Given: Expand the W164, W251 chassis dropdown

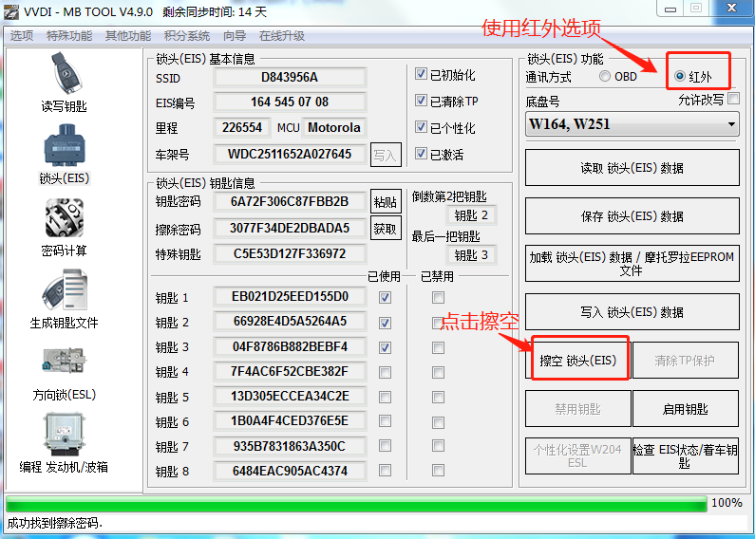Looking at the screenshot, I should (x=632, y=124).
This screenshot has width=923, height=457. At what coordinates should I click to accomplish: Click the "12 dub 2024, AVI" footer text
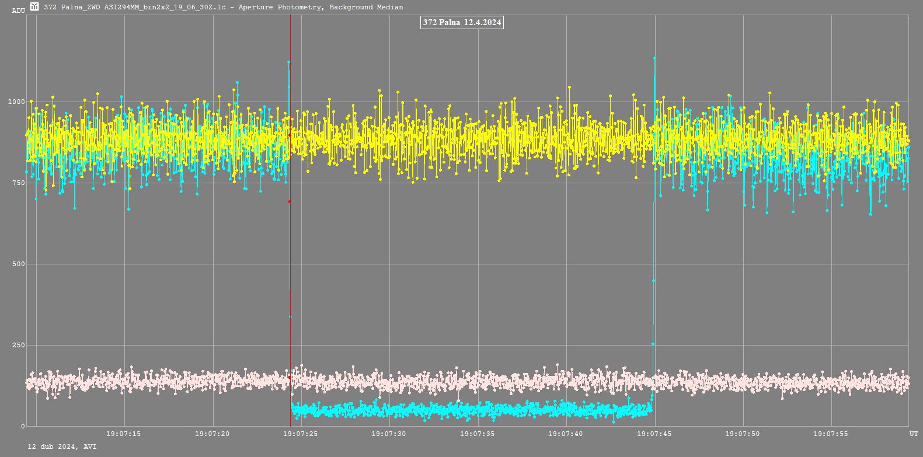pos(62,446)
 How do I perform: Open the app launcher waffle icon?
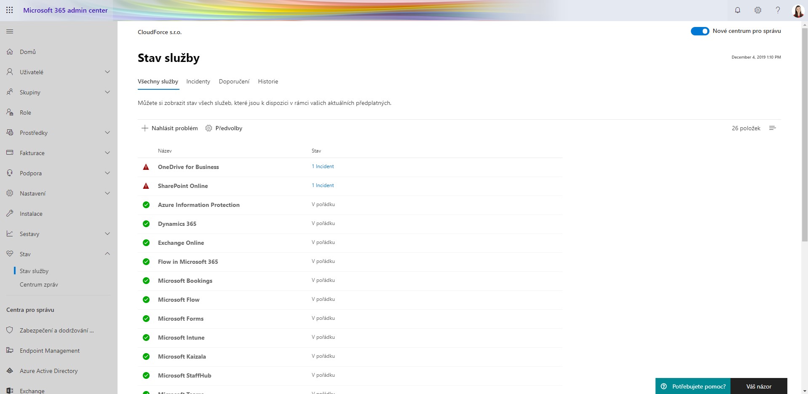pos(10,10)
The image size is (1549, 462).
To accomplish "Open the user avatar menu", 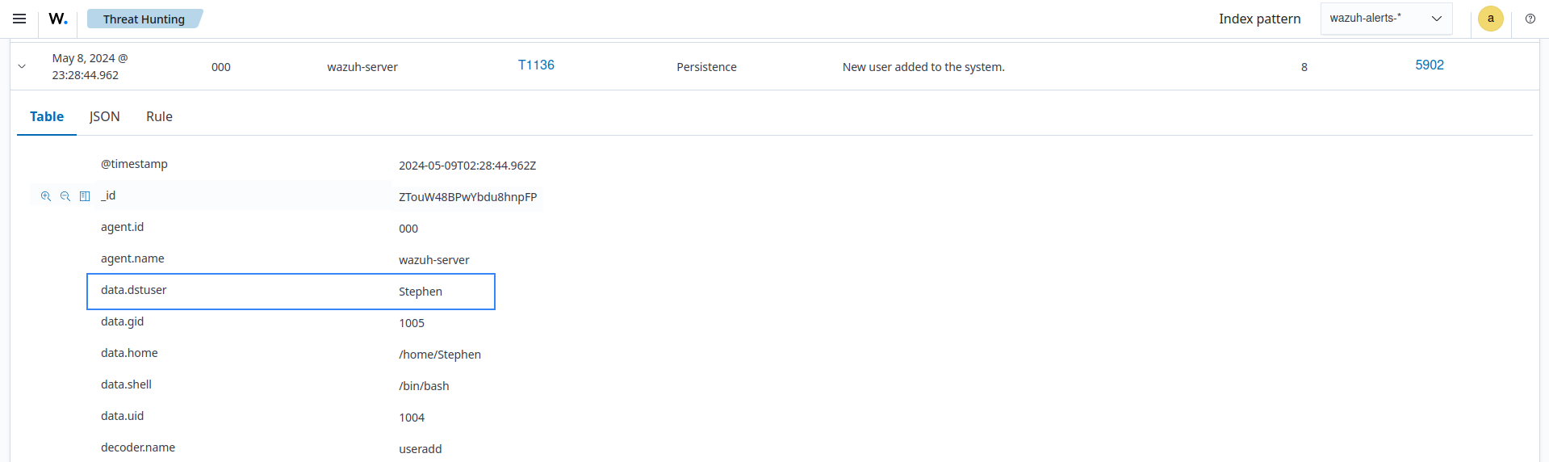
++++
What is needed is a verbatim copy of the lines from the line with "The image size is (1549, 462)." through the last line of the listing, pictures excluded.

The image size is (1549, 462).
To accomplish "Open the user avatar menu", 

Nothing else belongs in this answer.